Real Club Náutico de Barcelona
- Burgee
- Short name: RCNB
- Founded: 1876
- Location: Barcelona, Catalonia, Spain
- Website: www.rcnb.com

= Real Club Náutico de Barcelona =

The Royal Barcelona Yacht Club (Real Club Náutico de Barcelona, Reial Club Nàutic de Barcelona (RCNB)) is a member-only yacht club based in Barcelona. It was established in 1876 and is one of the oldest yacht clubs in Catalonia, Spain.

This club is located at one end of Barcelona harbor. It is a well-equipped yacht club, with its own delimited area very close to the competing Royal Barcelona Maritime Club (Reial Club Marítim de Barcelona).

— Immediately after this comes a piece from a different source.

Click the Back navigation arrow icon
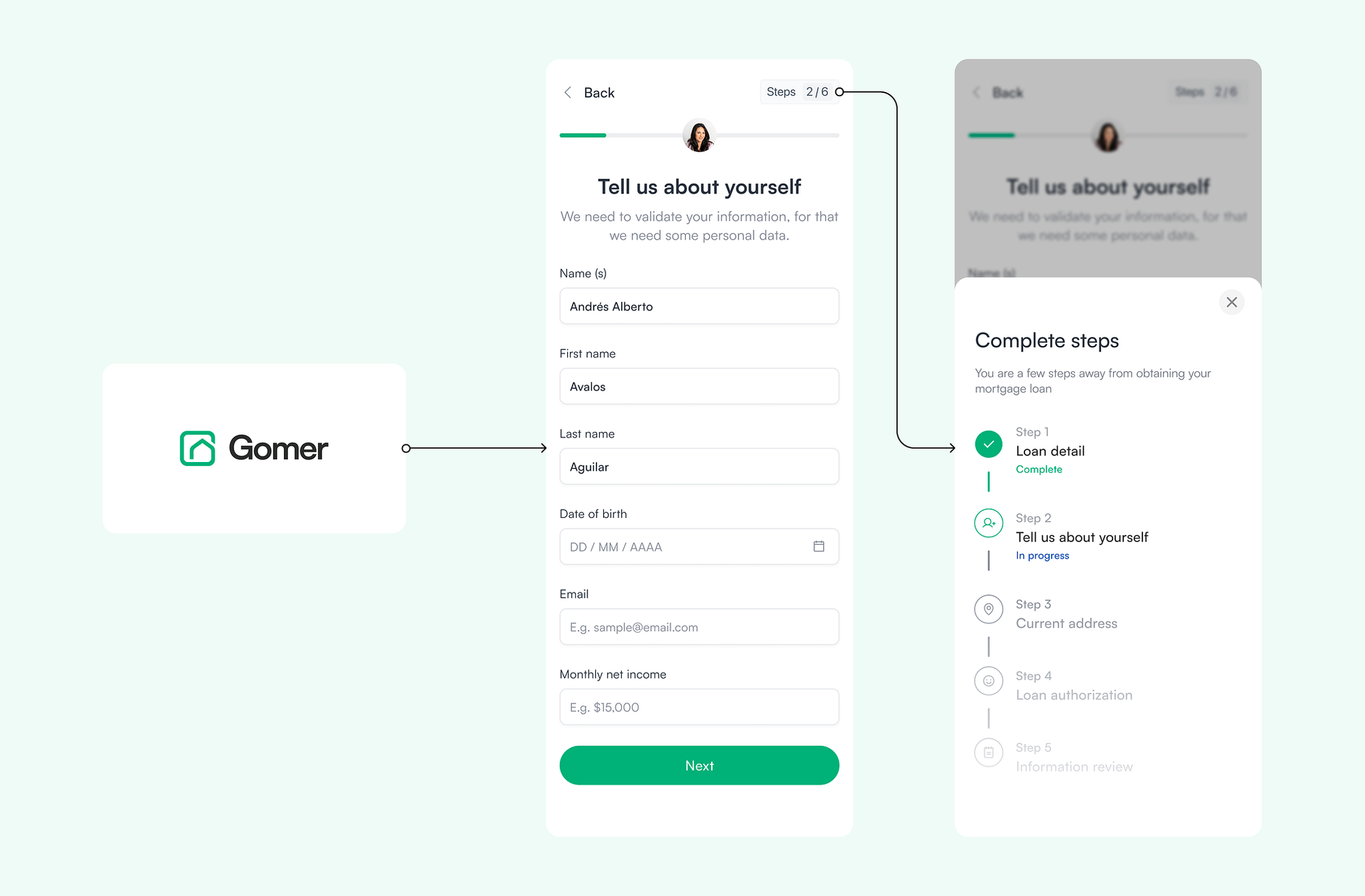This screenshot has height=896, width=1365. (x=568, y=92)
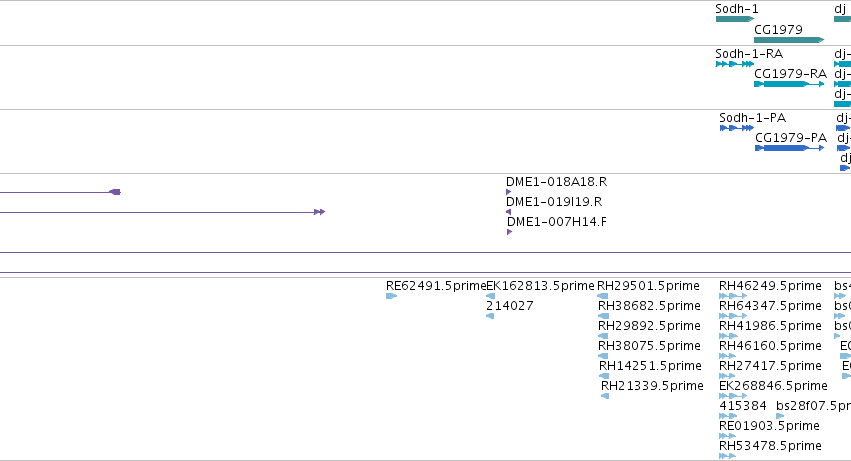Click the DME1-019I19.R arrowhead marker
This screenshot has width=851, height=461.
tap(509, 212)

The RCNB's area is an "administrative concession" from the Barcelona Port Authority and it houses the club's premises, as well as a restaurant overlooking the moored yachts that is open to the public.

The club has 175 moorings, of which 20 are available for hire. The remaining moorings are private property.

The Reial Club Nàutic de Barcelona has participated in many sailing competitions during its long existence. It has won a great number of awards.

The club organizes together with the fashion and perfumes company Puig the "Puig Vela Clásica" race that is run every year during the month of July, in Barcelona waters. The main feature of this race is that it is reserved for traditional and classical boats only. This regatta is one of the main classical sailboats races of all those celebrated worldwide.